Re: [PATCH 1/3] locking/ww_mutex: cleanup lock->ctx usage in amdgpu

From: Daniel Vetter
Date: Mon Feb 19 2018 - 11:44:04 EST


On Mon, Feb 19, 2018 at 05:29:46PM +0100, Christian König wrote:
> Am 19.02.2018 um 17:15 schrieb Daniel Vetter:
> > On Mon, Feb 19, 2018 at 04:41:55PM +0100, Christian König wrote:
> > > Am 19.02.2018 um 16:24 schrieb Daniel Vetter:
> > > > On Thu, Feb 15, 2018 at 03:19:42PM +0100, Christian König wrote:
> > > > > amdgpu needs to verify if userspace sends us valid addresses and the simplest
> > > > > way of doing this is to check if the buffer object is locked with the ticket
> > > > > of the current submission.
> > > > >
> > > > > Clean up the access to the ww_mutex internals by providing a function
> > > > > for this and extend the check to the thread owning the underlying mutex.
> > > > >
> > > > > Signed-off-by: Christian König <christian.koenig@xxxxxxx>
> > > > > ---
> > > > > drivers/gpu/drm/amd/amdgpu/amdgpu_cs.c | 3 ++-
> > > > > include/linux/ww_mutex.h | 17 +++++++++++++++++
> > > > > 2 files changed, 19 insertions(+), 1 deletion(-)
> > > > >
> > > > > diff --git a/drivers/gpu/drm/amd/amdgpu/amdgpu_cs.c b/drivers/gpu/drm/amd/amdgpu/amdgpu_cs.c
> > > > > index eaa3cb0c3ad1..4c04b560e358 100644
> > > > > --- a/drivers/gpu/drm/amd/amdgpu/amdgpu_cs.c
> > > > > +++ b/drivers/gpu/drm/amd/amdgpu/amdgpu_cs.c
> > > > > @@ -1594,7 +1594,8 @@ int amdgpu_cs_find_mapping(struct amdgpu_cs_parser *parser,
> > > > > *map = mapping;
> > > > > /* Double check that the BO is reserved by this CS */
> > > > > - if (READ_ONCE((*bo)->tbo.resv->lock.ctx) != &parser->ticket)
> > > > > + if (!ww_mutex_is_owned_by(&(*bo)->tbo.resv->lock, current,
> > > > > + &parser->ticket))
> > > > > return -EINVAL;
> > > > > if (!((*bo)->flags & AMDGPU_GEM_CREATE_VRAM_CONTIGUOUS)) {
> > > > > diff --git a/include/linux/ww_mutex.h b/include/linux/ww_mutex.h
> > > > > index 39fda195bf78..dd580db289e8 100644
> > > > > --- a/include/linux/ww_mutex.h
> > > > > +++ b/include/linux/ww_mutex.h
> > > > > @@ -358,4 +358,21 @@ static inline bool ww_mutex_is_locked(struct ww_mutex *lock)
> > > > > return mutex_is_locked(&lock->base);
> > > > > }
> > > > > +/**
> > > > > + * ww_mutex_is_owned_by - is the w/w mutex locked by this task in that context
> > > > > + * @lock: the mutex to be queried
> > > > > + * @task: the task structure to check
> > > > > + * @ctx: the w/w acquire context to test
> > > > > + *
> > > > > + * Returns true if the mutex is locked in the context by the given task, false
> > > > > + * otherwise.
> > > > > + */
> > > > > +static inline bool ww_mutex_is_owned_by(struct ww_mutex *lock,
> > > > > + struct task_struct *task,
> > > > > + struct ww_acquire_ctx *ctx)
> > > > > +{
> > > > > + return likely(__mutex_owner(&lock->base) == task) &&
> > > > > + READ_ONCE(lock->ctx) == ctx;
> > > > Just comparing the context should be good enough.
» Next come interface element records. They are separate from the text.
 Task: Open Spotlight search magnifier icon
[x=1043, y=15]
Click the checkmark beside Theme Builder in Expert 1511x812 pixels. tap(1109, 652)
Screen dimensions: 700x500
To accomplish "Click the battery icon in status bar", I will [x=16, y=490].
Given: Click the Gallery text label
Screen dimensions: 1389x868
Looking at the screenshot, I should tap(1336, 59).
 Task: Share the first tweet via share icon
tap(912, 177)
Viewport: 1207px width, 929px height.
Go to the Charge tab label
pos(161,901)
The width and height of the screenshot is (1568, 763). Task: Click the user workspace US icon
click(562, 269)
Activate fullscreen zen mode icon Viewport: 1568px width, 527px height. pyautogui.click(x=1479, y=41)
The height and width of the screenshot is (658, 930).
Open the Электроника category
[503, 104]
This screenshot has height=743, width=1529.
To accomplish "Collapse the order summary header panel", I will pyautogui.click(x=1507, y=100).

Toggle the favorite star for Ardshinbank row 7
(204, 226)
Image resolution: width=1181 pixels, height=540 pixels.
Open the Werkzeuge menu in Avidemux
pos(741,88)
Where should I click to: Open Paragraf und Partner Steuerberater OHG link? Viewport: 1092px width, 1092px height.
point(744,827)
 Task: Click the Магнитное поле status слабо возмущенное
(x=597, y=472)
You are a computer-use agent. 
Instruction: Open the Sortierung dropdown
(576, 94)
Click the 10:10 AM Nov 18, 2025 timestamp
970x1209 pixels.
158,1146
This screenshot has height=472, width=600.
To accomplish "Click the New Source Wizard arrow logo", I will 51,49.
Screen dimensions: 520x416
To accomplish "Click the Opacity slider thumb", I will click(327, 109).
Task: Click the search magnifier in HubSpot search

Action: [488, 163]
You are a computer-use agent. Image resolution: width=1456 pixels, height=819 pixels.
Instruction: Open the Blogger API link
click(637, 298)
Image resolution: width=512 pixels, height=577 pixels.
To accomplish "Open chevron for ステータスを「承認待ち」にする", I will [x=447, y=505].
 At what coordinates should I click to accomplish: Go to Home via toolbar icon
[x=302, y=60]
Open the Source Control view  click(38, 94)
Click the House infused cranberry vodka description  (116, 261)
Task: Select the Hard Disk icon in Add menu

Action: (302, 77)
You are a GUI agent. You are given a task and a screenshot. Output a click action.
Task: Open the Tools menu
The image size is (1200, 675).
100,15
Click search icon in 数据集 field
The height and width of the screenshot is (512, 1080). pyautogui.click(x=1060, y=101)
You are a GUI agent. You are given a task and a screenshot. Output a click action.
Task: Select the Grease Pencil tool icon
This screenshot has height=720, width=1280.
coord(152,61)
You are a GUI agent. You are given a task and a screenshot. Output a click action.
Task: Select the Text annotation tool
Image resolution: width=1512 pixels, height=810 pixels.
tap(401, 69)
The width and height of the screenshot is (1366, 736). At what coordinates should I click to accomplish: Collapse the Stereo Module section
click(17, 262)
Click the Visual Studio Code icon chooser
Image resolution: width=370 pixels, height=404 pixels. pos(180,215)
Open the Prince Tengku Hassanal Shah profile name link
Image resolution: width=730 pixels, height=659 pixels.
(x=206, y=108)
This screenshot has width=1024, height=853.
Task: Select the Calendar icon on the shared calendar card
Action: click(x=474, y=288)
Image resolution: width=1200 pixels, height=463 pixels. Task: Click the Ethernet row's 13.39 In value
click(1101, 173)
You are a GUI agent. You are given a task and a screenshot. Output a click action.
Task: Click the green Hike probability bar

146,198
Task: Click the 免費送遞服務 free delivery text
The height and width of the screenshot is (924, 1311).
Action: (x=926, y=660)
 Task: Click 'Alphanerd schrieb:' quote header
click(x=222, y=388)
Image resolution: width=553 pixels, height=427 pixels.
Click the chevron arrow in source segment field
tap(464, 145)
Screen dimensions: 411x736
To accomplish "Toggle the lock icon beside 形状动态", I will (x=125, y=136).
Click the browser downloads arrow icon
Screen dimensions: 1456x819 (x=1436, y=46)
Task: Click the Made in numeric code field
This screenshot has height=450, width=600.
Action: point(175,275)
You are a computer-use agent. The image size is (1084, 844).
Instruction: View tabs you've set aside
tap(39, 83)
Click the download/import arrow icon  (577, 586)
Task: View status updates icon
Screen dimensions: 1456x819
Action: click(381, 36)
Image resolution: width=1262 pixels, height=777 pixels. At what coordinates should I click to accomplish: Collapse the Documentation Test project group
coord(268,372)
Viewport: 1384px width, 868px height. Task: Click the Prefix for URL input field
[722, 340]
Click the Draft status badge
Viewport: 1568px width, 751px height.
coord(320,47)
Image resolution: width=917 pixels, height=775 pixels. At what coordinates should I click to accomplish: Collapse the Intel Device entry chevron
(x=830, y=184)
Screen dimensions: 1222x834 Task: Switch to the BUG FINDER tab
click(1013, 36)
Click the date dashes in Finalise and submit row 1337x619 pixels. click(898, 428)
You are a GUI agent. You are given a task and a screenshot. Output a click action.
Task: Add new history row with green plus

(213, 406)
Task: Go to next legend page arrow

If you ever pass a
> > > > ww_acquire_ctx which does not belong to your own thread your seriously
> > > > wreaking things much worse already (and if we do catch that, should
> > > > probably lock the ctx to a given task when ww-mutex debugging is enabled).
> > > >
> > > > That also simplifies the function signature.
> > > >
> > > > Of course that means if you don't have a ctx, you can't test ownership of
> > > > a ww_mute, but I think that's not a really valid use-case.
> > > Well exactly that is the use case in TTM, see patch #3 in this series.
> > >
> > > In TTM the evicted BOs are trylocked and so we need a way of testing for
> > > ownership without a context.
> > I don't think your final patch to keep ww_mutex locked until the end
> > works. You can't really nest ww_mutex_trylock with ww_mutex at will (since
> > trylock bypasses the entire deadlock avoidance).
>
> Well that is not a problem at all. See we don't nest trylock with normal
> lock acquiring, cause that would indeed bypass the whole deadlock detection.
>
> Instead we first use ww_mutex_acquire to lock all BOs which are needed for a
> command submission, including the deadlock detection.
>
> Then all additional BOs which needed to be evicted to fulfill the current
> request are trylocked.

Yeah it's the lock; trylock; lock combo that deadlocks. If lockdep indeed
catches that one (and not some other recursion combo) then I think we
don't have to worry about holding tons of trylock'ed locks.
>
> > If this is really what you want to do, then we need a
> > ww_mutex_trylock_ctx, which also fills out the ctx value (so that other
> > threads can correctly resolve deadlocks when you hold that lock while
> > trying to grab additional locks). In which case you really don't need the
> > task pointer.
>
> Actually considered that as well, but it turned out that this is exactly
> what I don't want.
>
> Cause then we wouldn't be able to distinct ww_mutex locked with a context
> (because they are part of the submission) and without (because TTM trylocked
> them).

Out of curiosity, why do you need to know that?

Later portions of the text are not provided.